Weight loss-induced plasticity of glucose transport and phosphorylation in the insulin resistance of obesity and type 2 diabetes.

Abstract

We tested the hypothesis that weight loss alleviates insulin resistance in skeletal muscle within the proximal steps of glucose metabolism, namely substrate delivery, glucose transport, and glucose phosphorylation. In obese subjects with and without type 2 diabetes, in vivo skeletal muscle assessments were obtained with dynamic positron emission tomography (PET) imaging performed during euglycemic clamps at moderate hyperinsulinemia (40 mU x min(-1) x m(-2)), using [(15)O]H(2)O and [(18)F]fluoro-deoxyglucose ([(18)F]FDG) to quantify tissue perfusion and glucose metabolism. Dynamic [(18)F]FDG PET data were analyzed using both a novel muscle-specific compartmental model and a compartmental model originally developed for the brain and often used for [(18)F]FDG muscle image quantification.

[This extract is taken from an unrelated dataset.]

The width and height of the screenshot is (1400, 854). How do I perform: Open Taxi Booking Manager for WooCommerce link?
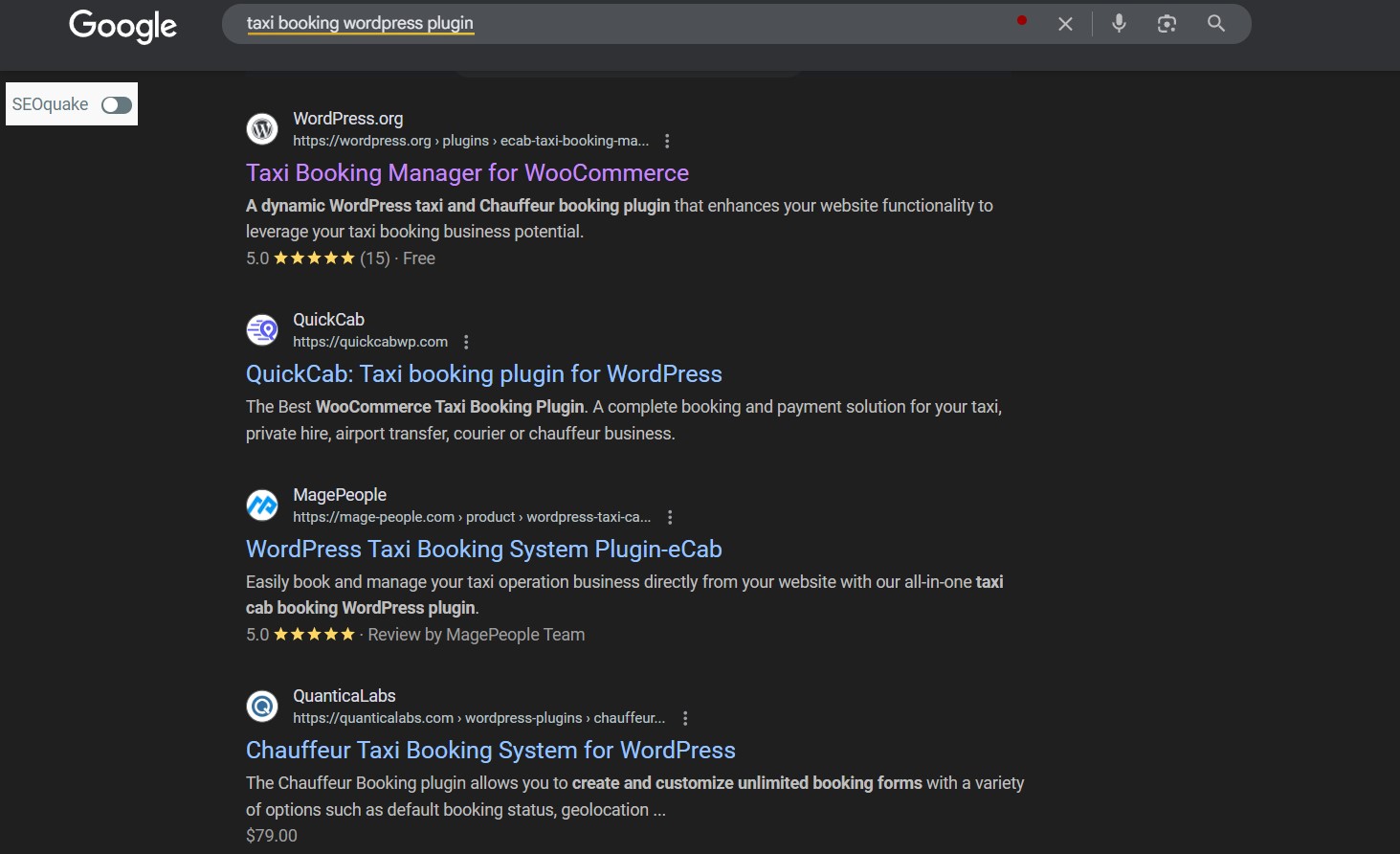[467, 173]
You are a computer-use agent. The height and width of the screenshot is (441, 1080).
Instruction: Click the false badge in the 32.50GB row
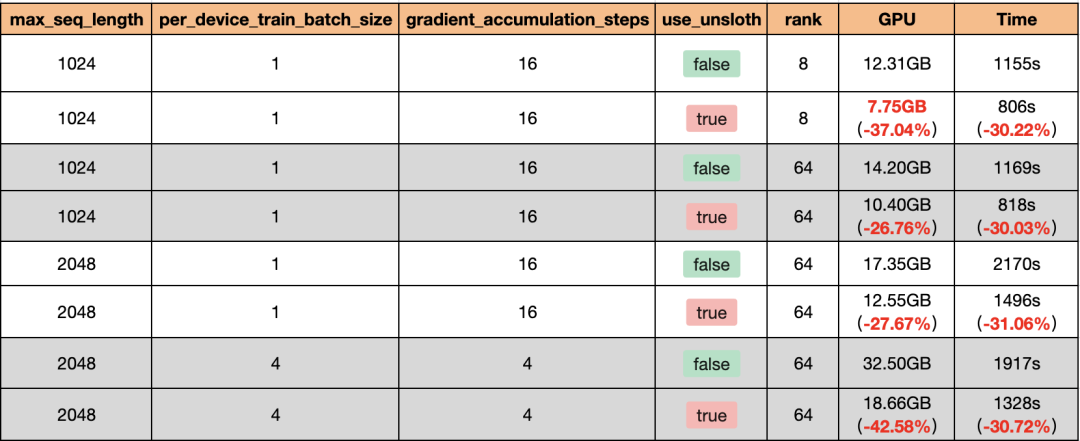711,362
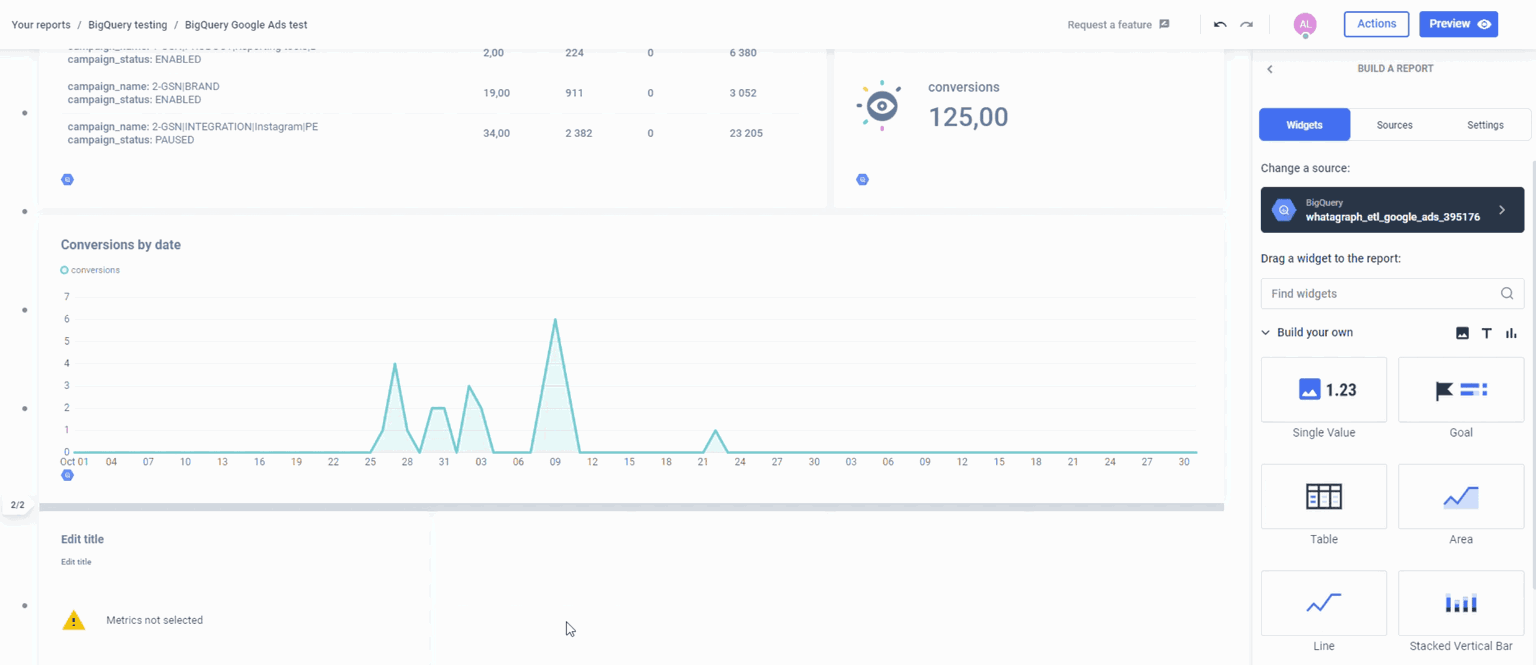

Weight loss in obese subjects with (n = 9) and without (n = 9) type 2 diabetes over a 4-month intervention was substantial (14 +/- 2 kg, P < 0.05). Muscle insulin resistance, assessed by insulin-stimulated [(18)F]FDG uptake, decreased threefold in diabetic subjects and twofold in nondiabetic subjects (P < 0.001). Kinetic parameters for [(18)F]FDG transport and phosphorylation improved substantially in both groups, whereas tissue blood flow did not change. In particular, clinically significant weight loss fully corrected insulin resistance in type 2 diabetes at the step of glucose phosphorylation and largely, but incompletely, corrected insulin resistance at the glucose transport step.